If you like everything under one roof, then the Courtyard by Marriott Phnom Penh is perfect. Located on Street 214 at Corner Street 63, in the heart of Phnom Penh, the hotel offers you cosiness in a modern setting, along with an exquisite traditional and international dining experience at their all-day restaurant, The Mekong. You can also scoot up to the 20th floor to enjoy signature drinks at the rooftop pool bar, The Deck, as you admire the city’s magnificent view.

Photo: Courtyard by Marriott

Jungle Addition

Open since December 2018, this property offers guests a choice of “two atmospheres” – the modern, five-storey Penh House, which has a spectacular rooftop bar and adjacent swimming pool, and the 18-room colonial-style Jungle Addition, enclosed in a restored period villa.

Photo: Penh House


On Street 184, close to the Royal Palace, is the beautifully designed 84-room Plantation urban resort, which includes cosy 35sqm Deluxe Pool View rooms (great for couples). The swimming pool here is gorgeous, and there’s also a spa, fitness room and two restaurants on site.

Where to Eat

If you are craving true Cambodian tastes and street food, head to the Russian Market (Phsar Tuol Tom Pong). Apart from being a great destination for clothes and souvenirs, you’ll also find an array of delicacies popular among the locals, such as barbecued seafood, noodles, rice with chicken or pork, and freshly squeezed fruit juice to name a few.
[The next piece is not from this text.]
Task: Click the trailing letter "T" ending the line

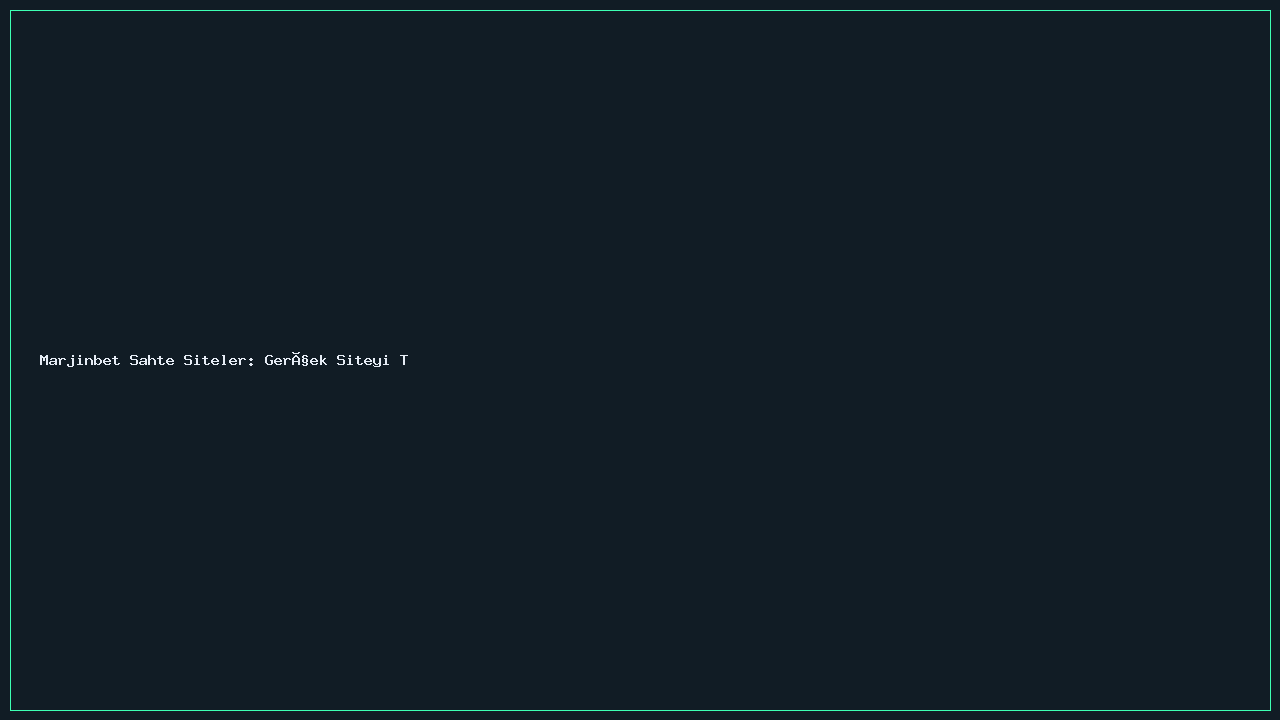Action: click(404, 360)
Amid the hustle-and-bustle, keep your eyes peeled for a stall named Battambong right in the middle of the market, which serves up bowls of Num Banh Chok – rice vermicelli topped with hot fish gravy and crisp raw vegetables including cucumber, banana blossom, water lily stems and fresh herbs. If you plan to try it out, make sure you’re there before the market closes at 5pm.

Khéma La Poste

Famous for its free-flow breakfast with a wide selection of Western or Cambodian petit déjeuner menus at $11.99++, the Khéma La Poste boutique eatery is a combination of French café, bakery and delicatessen. You can spend a relaxing afternoon relishing High Tea featuring sweet and savoury bites washed down with special brews chosen by experts at American tea company, Harney & Sons. Those looking for something more substantial can try Khéma’s Lobster Bisque (lobster soup), Steak-frites Café de Paris, Salmon Panseared à l’unilatéral, before bringing the feast to an end with a plateful of classic profiteroles. This place is certainly a gourmand’s delight.

Where to Pamper Yourself
Bodia Spa

The Bodia Spa/Cambodia Cocoon has earned a reputation for traditional massage with magical powers of rejuvenation. The spa, which now has seven branches – three in Siem Reap and four in Phnom Penh – offers treatments ranging from full body massage to head and shoulders and foot reflexology, all set in modern treatment rooms. You can choose the traditional Bodia Classic –60 minutes of true relaxation and tension relief rendered by an experienced therapist using Bodia’s own natural spa products – or opt for something more specialised such as the Charcoal Detox Body for full-body cleansing. Everybody needs an hour or two of sheer indulgence.